== Text ==

But my beef with this films lays with two main problems - the writers and the director. Sure, there was some bad acting as well, but I believe that was due to the script the actors were handed.
Let me say, I enjoyed this film, in fact I really enjoyed this film but I do have to talk about the parts that I didn't enjoy first so I can get to the good stuff later.
Okay so problem number one, the writing in this film is bad, like blatantly bad. I mean, they nailed Spideys comic-book-perfect sarcasm but other than that.. nope not cutting it. I looked the writers up on IMDb to see the rest of credits... mystery solved! It's scripted by the same duo behind the Transformers franchise - suddenly it's shortcomings become more understandable. Kurtzman and Orci are masters of ''whizz-bang'' ''oohs'' and ''aahs'' shoehorned into a mechanical plot provided to advance the story but nothing more. All the baddie origins here make you wistful for the Sandman creation sequence in Spider-Man 3, which isn't something I thought I'd ever say. Electro is lumbered with a shockingly clichéd birth with Foxx struggling (and failing) to make him anything more than the film's time bomb to be diffused. The electric effects are great though if that makes up for anything, and his face-offs with Spidey really do pop.
Problem number two is that of director Marc Webb - Webb struggles to maintain a coherent tone, often veering between hyper-real CGI mayhem and soft-focus Twilight-esque teen dreaminess. This is what really threw me off - one second you're watching this great spectacle of an action scene, and then within literally seconds the scene along with the dialogue turns to this really cheesy nonsensical Twilight-esque love scene but with Garfield in tights. I guess the best way to describe it would be like squinting to focus your eyes – all the elements are there but you just can't quite see them all at once. You could tell the film is designed to attract audiences of all demographics, which wouldn't necessarily be a bad thing - if only it didn't make everything feel shoehorned in. It basically struggles to be it's own thing, even if Raimi's incarnation weren't to your taste, the films did clearly have a defined style that made them distinctive.

===
== Data rows ==

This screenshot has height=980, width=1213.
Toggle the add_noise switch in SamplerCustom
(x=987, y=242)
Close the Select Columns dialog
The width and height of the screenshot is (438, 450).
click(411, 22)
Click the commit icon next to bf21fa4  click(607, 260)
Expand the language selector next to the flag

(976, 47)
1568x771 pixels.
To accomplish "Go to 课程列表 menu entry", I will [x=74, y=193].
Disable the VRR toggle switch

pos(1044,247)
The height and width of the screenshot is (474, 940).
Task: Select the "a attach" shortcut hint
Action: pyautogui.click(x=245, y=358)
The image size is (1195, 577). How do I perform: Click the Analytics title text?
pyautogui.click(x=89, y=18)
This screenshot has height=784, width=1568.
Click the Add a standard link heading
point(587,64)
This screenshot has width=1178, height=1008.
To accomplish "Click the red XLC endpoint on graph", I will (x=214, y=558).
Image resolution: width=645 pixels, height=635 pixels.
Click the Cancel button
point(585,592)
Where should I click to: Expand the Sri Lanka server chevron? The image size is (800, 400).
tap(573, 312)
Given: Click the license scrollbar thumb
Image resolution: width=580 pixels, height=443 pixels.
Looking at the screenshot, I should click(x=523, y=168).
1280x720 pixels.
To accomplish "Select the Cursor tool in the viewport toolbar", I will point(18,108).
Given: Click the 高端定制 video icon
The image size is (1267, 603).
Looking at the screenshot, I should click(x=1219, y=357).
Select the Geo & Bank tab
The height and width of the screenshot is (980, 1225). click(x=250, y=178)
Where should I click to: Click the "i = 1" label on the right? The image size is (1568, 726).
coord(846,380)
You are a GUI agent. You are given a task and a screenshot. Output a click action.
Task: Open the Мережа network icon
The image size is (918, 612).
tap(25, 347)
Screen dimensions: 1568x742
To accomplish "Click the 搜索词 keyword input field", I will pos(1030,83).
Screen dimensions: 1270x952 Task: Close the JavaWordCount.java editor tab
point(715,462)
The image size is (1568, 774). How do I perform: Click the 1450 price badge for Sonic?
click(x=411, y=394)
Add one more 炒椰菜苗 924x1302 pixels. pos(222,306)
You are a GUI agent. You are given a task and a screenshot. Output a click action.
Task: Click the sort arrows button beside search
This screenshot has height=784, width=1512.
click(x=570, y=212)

===

In the film review, which franchise does the writing duo also stand behind?

The Transformers franchise.